Altar calls are also employed by a Mobile, Alabama group called Dallas Holm & Praise - a popular middle-of-the-road act that is a cross between James Taylor and Barry Manilow - which reports a 5–10 percent conversion rate at their shows.

The pressure, in fact, on a Christian artist to preach from the stage is acute. This is especially true for singers who have crossed over from secular rock into Jesus music. Take the born-again B. J. Thomas. In addition to Christian music, he still does his old pop hits (including the number one hit, "Raindrops Keep Falling On My Head"), yet is often heckled for it.

In a scathing reply to hecklers in a recent CCM interview, Thomas said, "A lot of my concerts are big, painful experiences for the Christian community. They can't seem to hear somebody sing. It's always got to be some kind of Christian cliché or Bible song, or they feel it's their right before God to reject and judge and scoff."

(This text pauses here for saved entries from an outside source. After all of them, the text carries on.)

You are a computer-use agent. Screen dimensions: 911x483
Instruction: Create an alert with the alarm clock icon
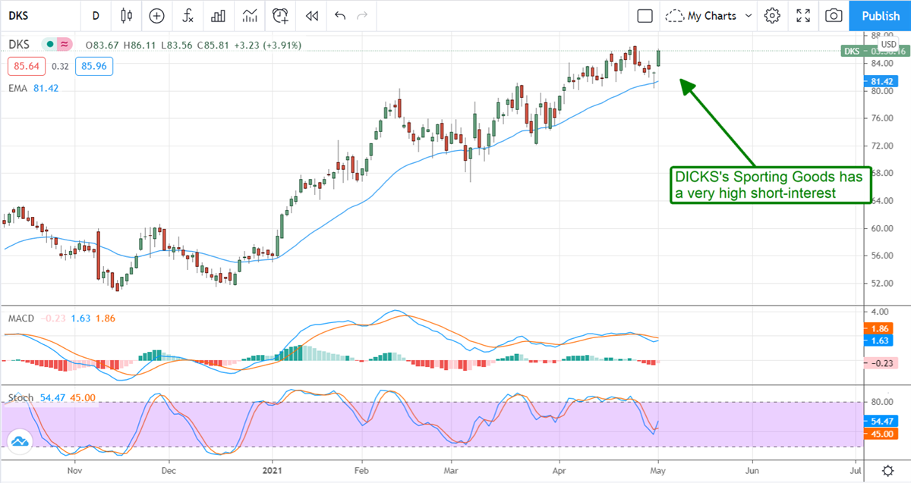(x=281, y=15)
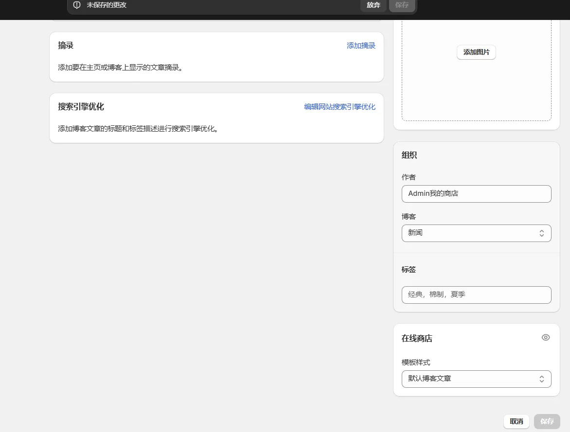Focus the 作者 field showing Admin我的商店
Screen dimensions: 570x432
point(476,193)
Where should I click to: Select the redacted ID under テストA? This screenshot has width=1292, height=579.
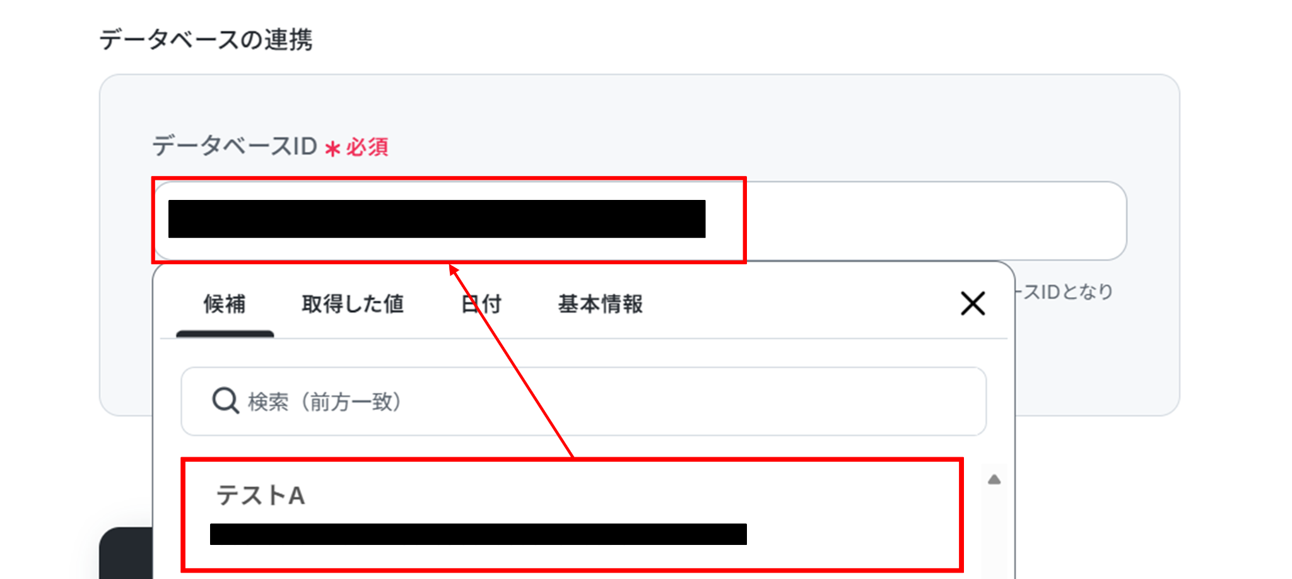(x=478, y=534)

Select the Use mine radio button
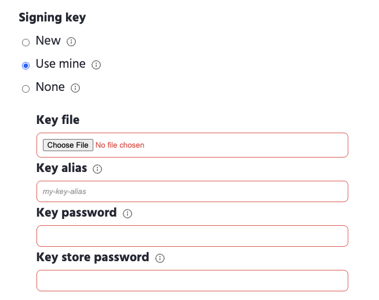pyautogui.click(x=25, y=65)

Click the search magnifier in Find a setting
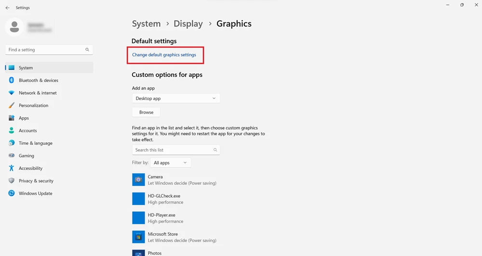coord(87,50)
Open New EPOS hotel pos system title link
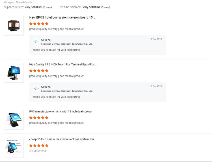 click(x=62, y=17)
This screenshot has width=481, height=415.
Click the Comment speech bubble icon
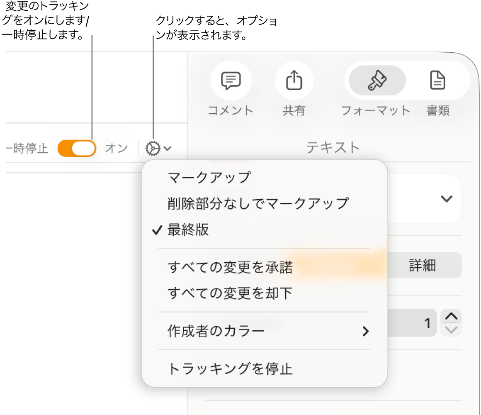(231, 81)
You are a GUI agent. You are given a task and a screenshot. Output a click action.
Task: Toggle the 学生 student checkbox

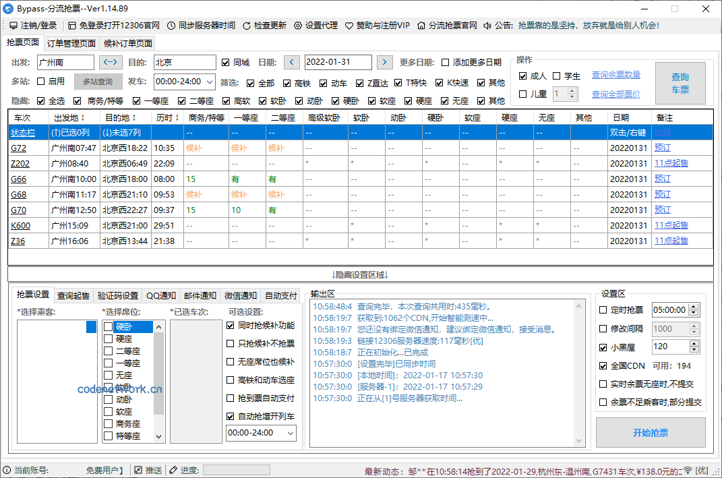coord(557,76)
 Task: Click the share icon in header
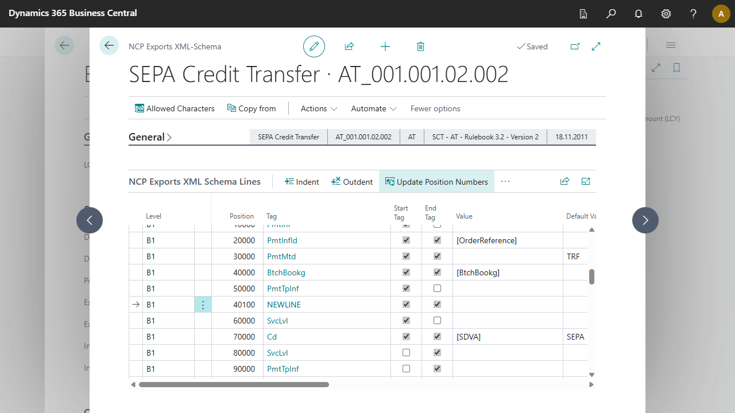pos(349,46)
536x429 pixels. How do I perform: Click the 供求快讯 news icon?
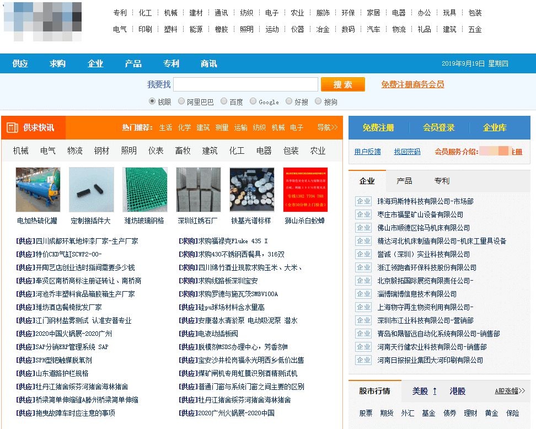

Christian self-righteousness is also assailed by Kerry Livgren, who plays with the secular band Kansas but doesn't want to break away and get marooned in Christian music. "The problem I have with the Christian music circuit," he told the Chicago Tribune's Lynn Van Matre, "is that it brings about a situation where the only people that listen to Christian music are people who are already Christians . . . The Bible tells us to come out and be separate, but I don't think that means to cut yourself off from the world."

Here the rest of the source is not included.